Herr Präsident! Meine Damen und Herren! Meine Herren Vorredner haben in ihren Ausführungen den Eindruck vermittelt und haben es auch zum Teil ausgesprochen, daß unter den Fraktionen dieses Hauses hinsichtlich der Einführung einer zweiten Instanz in allen Staatsschutzstrafsachen Einmütigkeit bestehe. Ich glaube auch, daß von keiner Seite ernsthafter Widerstand geleistet würde, wenn ein praktikabler Vorschlag käme. Ich möchte aber am Schluß doch noch einmal in Erinnerung rufen, daß die Sache nicht so einfach liegt, wie man am Ende der Debatte glauben könnte. Wer die Ausführungen des Herrn Bundesministers der Justiz aufmerksam verfolgt hat, hat das auch eindeutig gemerkt.
Es ist so, daß wir in einem rechtsstaatlichen Gerichtsverfahren normalerweise zwei Instanzen für notwendig halten. In der Denkschrift des Herrn Bundesjustizministers Dehler wird ganz richtig darauf hingewiesen, daß wir unsere Gerichtsverfahren mit um so mehr Instanzen ausgestattet haben, je geringer die Kriminalität ist. Die kleine Kriminalität, die am Amtsgericht abgeurteilt wird, hat die Berufung und die Revision, die stärkere Kriminalität, die in erster Instanz vor die Strafkammern und vor die Schwurgerichte kommt, hat nur noch die Revision, und die schweren Staatsschutzdelikte, vor allem Hochverrat, Landesverrat, Verfassungsverrat, werden in einer Instanz ohne ein Rechtsmittel abgeurteilt.

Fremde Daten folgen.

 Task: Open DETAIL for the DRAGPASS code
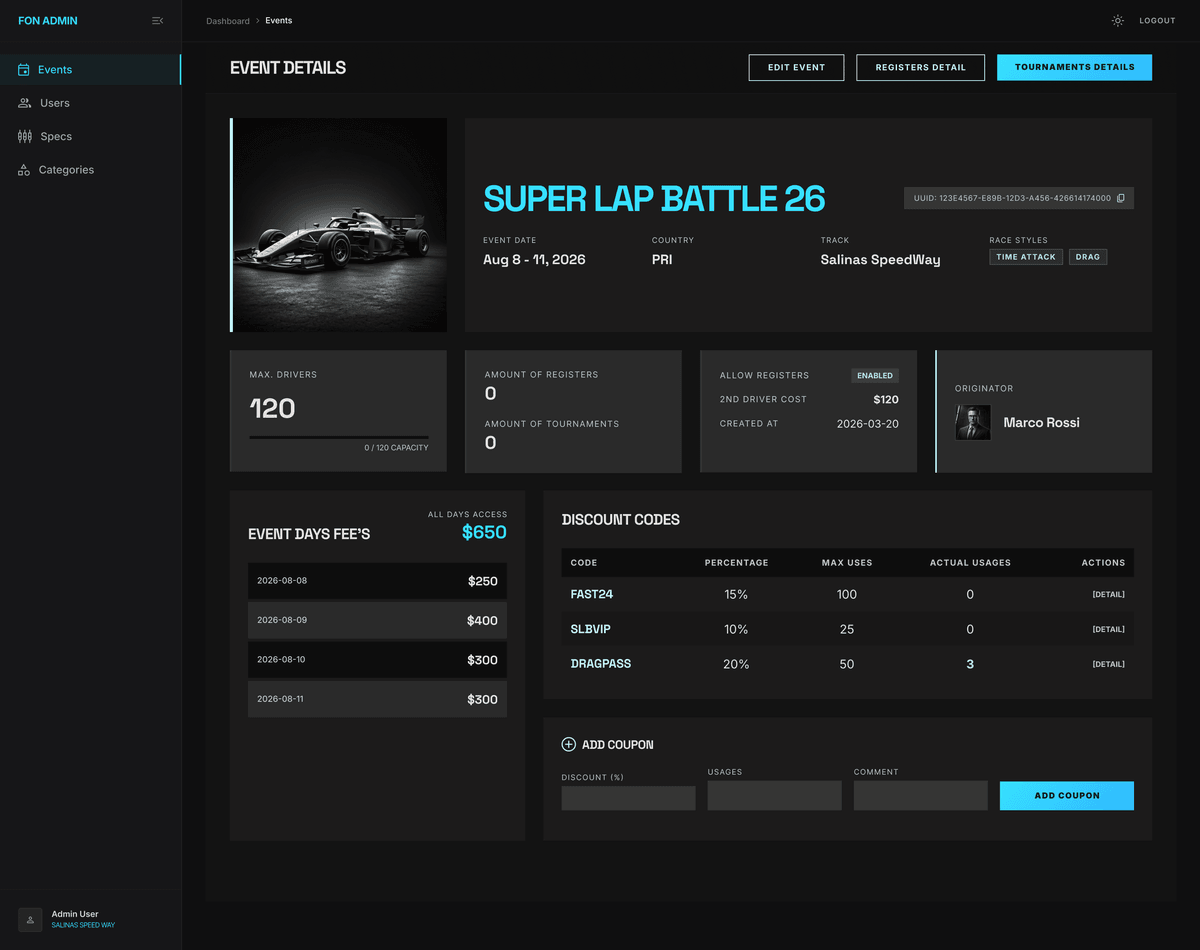tap(1108, 664)
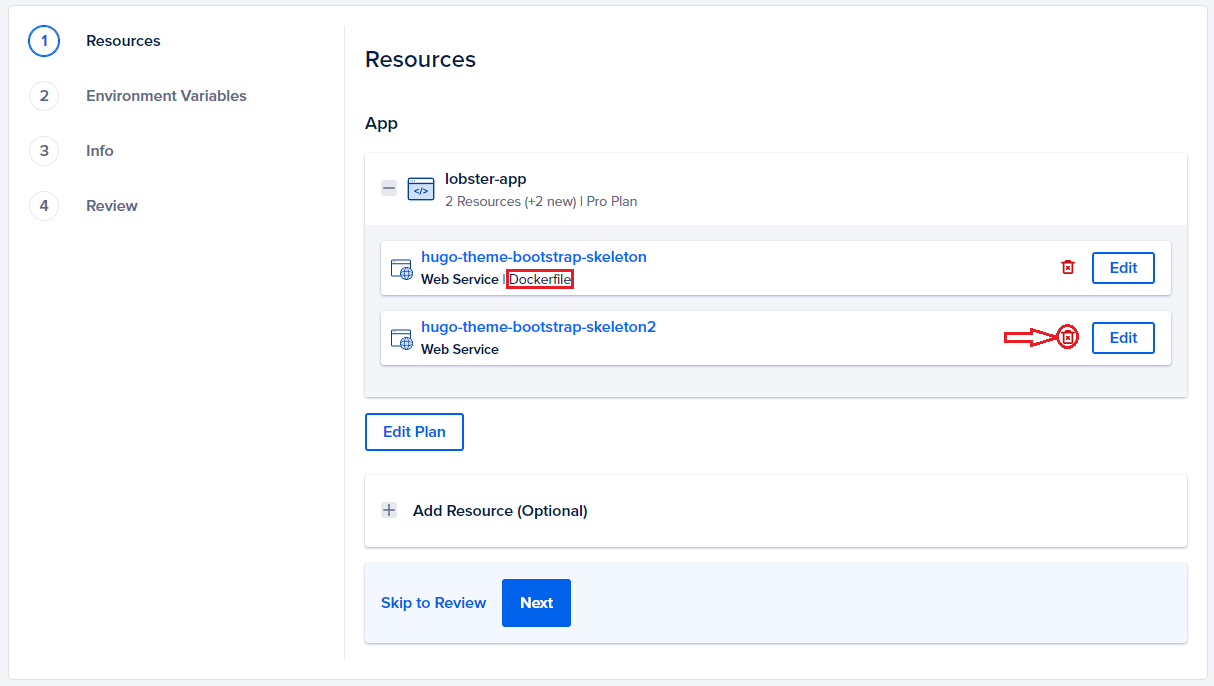1214x686 pixels.
Task: Go to the Info step
Action: point(99,151)
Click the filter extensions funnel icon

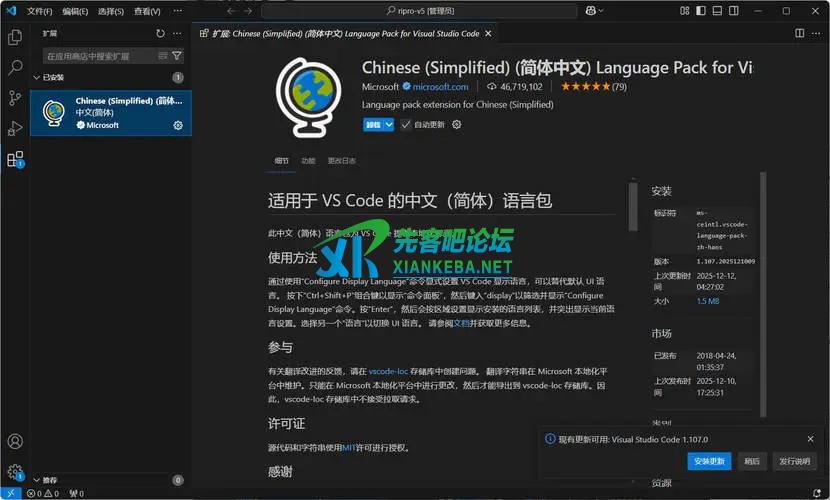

Der Bundestag stand seinerzeit in einer Entschließung vom 11. Juli 1951 auf dem Standpunkt: Rechtsstaatliche Grundsätze erfordern, daß nicht ein und dasselbe Gericht im ersten und letzten Rechtszug entscheidet. Der damalige Bundesjustizminister Dr. Dehler dagegen erklärte in seiner Denkschrift — auch nicht zu Unrecht —, daß es einen zwingenden Grundsatz, in der rechtsstaatlichen Justiz immer mit zwei Instanzen zu arbeiten, nicht gebe. Er hat auch darauf hingewiesen, daß man an den Schutz der Bundesrepublik denken müsse, wenn man in zwei Instanzen die Bundesrepublik zwinge, vor den Gerichten der Länder in ihren eigenen Sachen, da, wo sie durch Hoch- und Landesverrat bedroht worden sei, Recht zu nehmen.
Von allen Vorschlägen, die zur Einführung einer zweiten Instanz in Staatsschutzstrafsachen gebracht worden sind, ist wohl nur der plausibel, die erste Instanz bei den Oberlandesgerichten einzuführen. Aber dann kommt es sehr entscheidend auf die Stellung an, die der Generalbundesanwalt in solchen Strafverfahren besitzt. Es genügt dann nicht, daß der Generalbundesanwalt allein das Recht hat, in einer _Revision vor dem Bundesgerichtshof die Sache zu vertreten, wenn es in der Entscheidung der Staatsanwälte der Länder liegt, ob sie Revision einlegen wollen. Der Generalbundesanwalt müßte das Recht haben, Revision gegen die Urteile der Oberlandesgerichte einzulegen. Aber das allein würde noch nicht genügen. Er müßte auch das Recht haben, dafür zu sorgen, daß es überhaupt in erster Instanz zu einer Anklage und zu einem Verfahren kommt. Darüber hinaus müßte ihm die Stellung eingeräumt werden, daß er bei der Ermittlung des Sachverhalts vor den Oberlandesgerichten entsprechend mitwirken kann.
Das allerdings ist eine Angelegenheit, die dieses Haus allein nicht erledigen kann. Das kann nur die Bundesregierung, insbesondere der Herr Bundesminister der Justiz, in Vereinbarungen mit den Ländern erreichen. Wir befinden uns hier auf einem Gebiet des Grundgesetzes, wo die Landesjustizhoheit berührt wird, wenn etwas Neues eingeführt werden soll. Hier hängt es davon ab, daß wir eine praktikable Lösung finden, die der Justizhoheit der Länder, aber auch dem Interesse des Bundes an einer entsprechenden Verfolgung der gegen die Sicherheit des Bundes und gegen das Grundgesetz gerichteten Verbrechen gerecht wird.